Create a room in 2 seconds. Burn it in 1.
BurnChat has no onboarding flow, no tutorial popup, no welcome email. But here's a quick rundown of everything you can do — it's shorter than you'd think.
Making a room
Go to burnchat.io. You'll see one button that says "Create a room." Click it. That's it — you now have a private room with a unique link like burnchat.io/k3m7xp2v.
You'll get asked for a nickname. Type whatever you want. It's not tied to anything. You could be "dave" one time and "toaster" the next. We don't check and we don't save it.
Before you create the room, there's a checkbox that says "add a room password." Tick it, type a password, and now anyone who clicks the link will need that password to get in. Useful if you're dropping the link somewhere semi-public and only want certain people to actually join.
Sharing the link
Once you're in the room, hit the "copy link" button in the top right. Send that link to whoever you want to talk to — text it, email it, scribble it on a napkin, whatever works. Anyone with the link (and the password, if you set one) can join.
People who join late will see the last 100 messages so they have context. They won't see anything before that because anything before that is already gone from memory.
Sending messages and images
Type in the box at the bottom and hit send. Or press Enter. You know how chat works.
There's a "+" button next to the message box — that's for images. Tap it, pick a photo. BurnChat will automatically shrink and compress it in your browser before sending, so even a massive 15MB phone photo gets squeezed down to a few hundred KB. The image never touches our disk. It travels through memory just like text messages and dies the same way.

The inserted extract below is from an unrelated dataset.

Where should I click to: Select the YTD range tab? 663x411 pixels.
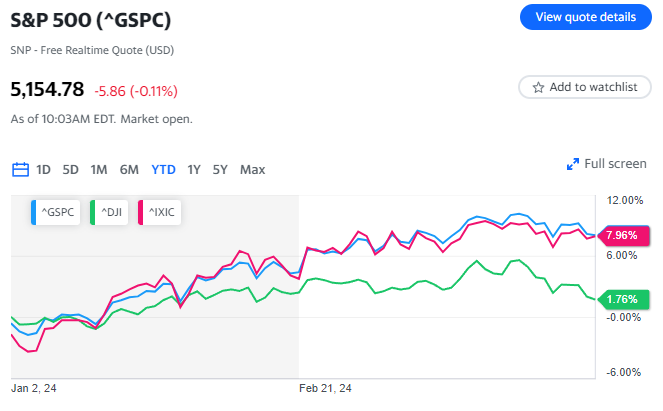click(x=163, y=169)
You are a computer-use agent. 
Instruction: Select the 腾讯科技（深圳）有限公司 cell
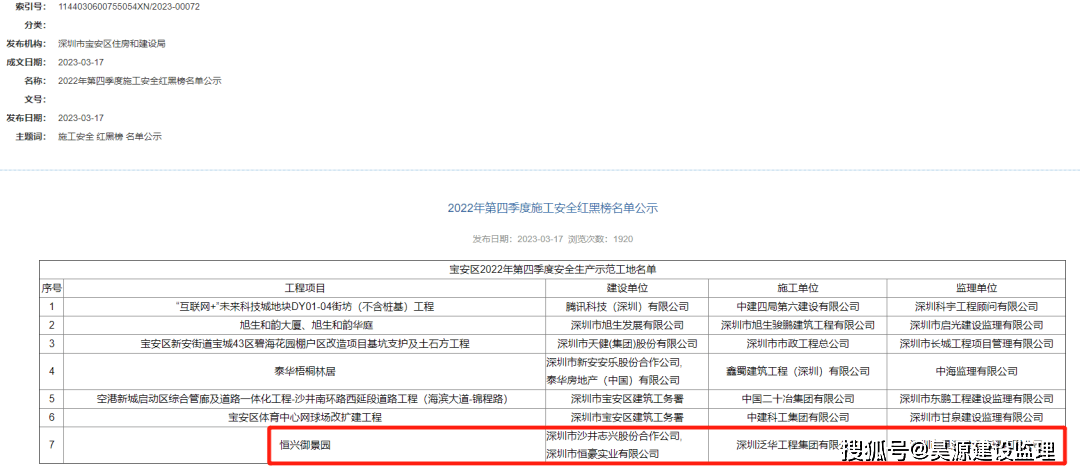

Locking a room after it's created
Changed your mind and want to add a password after people have joined? Hit the "lock" button in the header. Set a password and it'll take effect immediately — anyone new who tries to join will need it. Everyone already in the room sees a message that a password was set.
Want to remove it later? Same button, leave the password blank, done.
Burning it all down
This is the part people actually came for.
The red "burn" button is in the top right corner. Any person in the room can press it — not just the creator. You'll get a confirmation popup because we're not monsters. Confirm it, and here's what happens:
Every message — text and images — gets wiped from memory. Every person in the room gets disconnected. The room ID stops existing. There is no undo. There is no "recently deleted" folder. It's gone. The server's garbage collector reclaims the memory within milliseconds.
After the burn, everyone sees a screen confirming the room was destroyed, with a counter showing how many rooms have been burned total. One click to make a new room if you want to start fresh.
Auto-burn: destroy the room when everyone leaves
There's a button in the header called auto-burn. It does exactly what it sounds like — when the last person leaves the room, instead of sitting around for 30 seconds waiting to see if someone comes back, the room burns immediately. Messages wiped, room gone, no delay.
When you toggle it on, it turns red and shows "auto-burn: on" with a small hint that says "room burns when empty." Everyone in the room sees a system message saying you enabled it. Toggle it off and it goes back to the normal 30-second cleanup window.
This is useful when you want to be absolutely sure the conversation doesn't linger in memory for even half a minute after everyone disconnects. Maybe you're sharing something sensitive and you want the room to self-destruct the instant the conversation is over. Hit auto-burn, close your tabs, done.
What happens if you just... leave?
If everyone leaves the room without burning it, we wait 30 seconds in case someone accidentally closed their tab. If nobody comes back, the room and everything in it gets deleted automatically. Same result as burning, just a bit slower.
And if somehow a room stays active for 24 hours straight (maybe you forgot about it), it auto-expires and cleans itself up. Nothing sticks around forever here.
That's it
There's no settings page. No profile to configure. No notification preferences. Open, chat, burn, gone. We kept it simple on purpose.
Faster than reading about it
Seriously. By the time you finished this article you could have already created, used, and burned three rooms.